Les Gambiens sont appelés aux urnes, ce jeudi 6 avril, pour choisir leurs députés. Ces premières élections depuis le départ de l’autocrate Yahya Jammeh suscitent l’espoir d’un réel équilibre des pouvoirs, après vingt-deux ans de toute-puissance de l’exécutif. Les opérations de vote sont prévues de 8 heures à 17 heures. Les premiers résultats sont attendus vendredi, selon la Commission électorale (IEC).

Un peu plus de 886 000 électeurs, sur près de 2 millions d’habitants, doivent choisir leurs députés parmi 238 candidats, issus de neuf partis politiques ou de listes indépendantes, selon l’IEC. Le parlement monocaméral compte 58 députés : 53 élus et cinq nommés par le président pour un mandat de cinq ans.

Yahya Jammeh est parti en exil en Guinée équatoriale en janvier, à la suite d’une intervention militaire de la Communauté économique des Etats de l’Afrique de l’Ouest (Cedeao) et d’une ultime médiation guinéo-mauritanienne pour le forcer à céder le pouvoir. Déclaré perdant de l’élection présidentielle du 1er décembre 2016, il a contesté pendant six semaines sa défaite face à Adama Barrow, candidat d’une large coalition.

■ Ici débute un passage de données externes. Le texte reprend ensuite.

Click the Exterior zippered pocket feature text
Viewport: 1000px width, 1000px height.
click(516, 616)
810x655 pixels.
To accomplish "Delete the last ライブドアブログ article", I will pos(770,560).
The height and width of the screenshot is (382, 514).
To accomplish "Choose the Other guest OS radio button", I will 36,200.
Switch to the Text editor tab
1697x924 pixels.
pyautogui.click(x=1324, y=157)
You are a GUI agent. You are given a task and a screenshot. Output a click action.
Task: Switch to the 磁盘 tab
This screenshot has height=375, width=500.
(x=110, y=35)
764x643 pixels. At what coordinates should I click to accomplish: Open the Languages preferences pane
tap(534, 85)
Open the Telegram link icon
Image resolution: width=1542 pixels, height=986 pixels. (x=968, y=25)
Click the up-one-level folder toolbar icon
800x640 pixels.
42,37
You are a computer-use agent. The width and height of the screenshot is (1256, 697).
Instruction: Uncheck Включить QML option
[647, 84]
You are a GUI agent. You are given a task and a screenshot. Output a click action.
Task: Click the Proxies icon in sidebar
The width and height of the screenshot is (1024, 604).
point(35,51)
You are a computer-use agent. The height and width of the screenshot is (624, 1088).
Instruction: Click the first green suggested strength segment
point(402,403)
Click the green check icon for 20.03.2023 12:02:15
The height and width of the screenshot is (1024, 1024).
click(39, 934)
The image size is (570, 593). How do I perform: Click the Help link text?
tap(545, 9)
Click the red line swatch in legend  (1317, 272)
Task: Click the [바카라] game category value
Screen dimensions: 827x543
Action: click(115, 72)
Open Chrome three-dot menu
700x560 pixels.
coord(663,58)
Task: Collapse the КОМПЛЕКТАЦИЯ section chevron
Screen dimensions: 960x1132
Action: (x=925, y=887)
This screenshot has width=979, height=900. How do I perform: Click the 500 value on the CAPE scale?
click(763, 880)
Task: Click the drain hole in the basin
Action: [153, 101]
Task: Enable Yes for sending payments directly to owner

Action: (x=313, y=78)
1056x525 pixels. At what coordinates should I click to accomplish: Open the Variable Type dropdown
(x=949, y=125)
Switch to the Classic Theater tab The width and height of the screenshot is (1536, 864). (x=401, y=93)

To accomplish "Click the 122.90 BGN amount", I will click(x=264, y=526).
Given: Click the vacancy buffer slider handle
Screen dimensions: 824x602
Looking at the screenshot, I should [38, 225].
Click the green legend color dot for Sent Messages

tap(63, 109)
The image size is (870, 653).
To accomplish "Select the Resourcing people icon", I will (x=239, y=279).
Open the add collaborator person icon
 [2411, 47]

« Ils vont mourir de leur belle mort »

Mais cette coalition n’aura pas survécu au départ de M. Jammeh et les partis qui la composaient se présentent séparément à ce scrutin, faisant craindre à certains de ses membres que cette division ne profite à la formation de l’ex-président, l’Alliance patriotique pour la réorientation et la construction (APRC).

L’APRC espère l’emporter dans les 29 circonscriptions où elle présente des candidats, selon son chef de campagne, Yankuba Colley. « L’APRC est le plus grand parti du pays, que ça plaise ou non », a déclaré un responsable de cette formation, Bibi Darboe, lors d’un meeting à Bakau, près de la capitale, Banjul, mardi soir, au dernier jour de la campagne.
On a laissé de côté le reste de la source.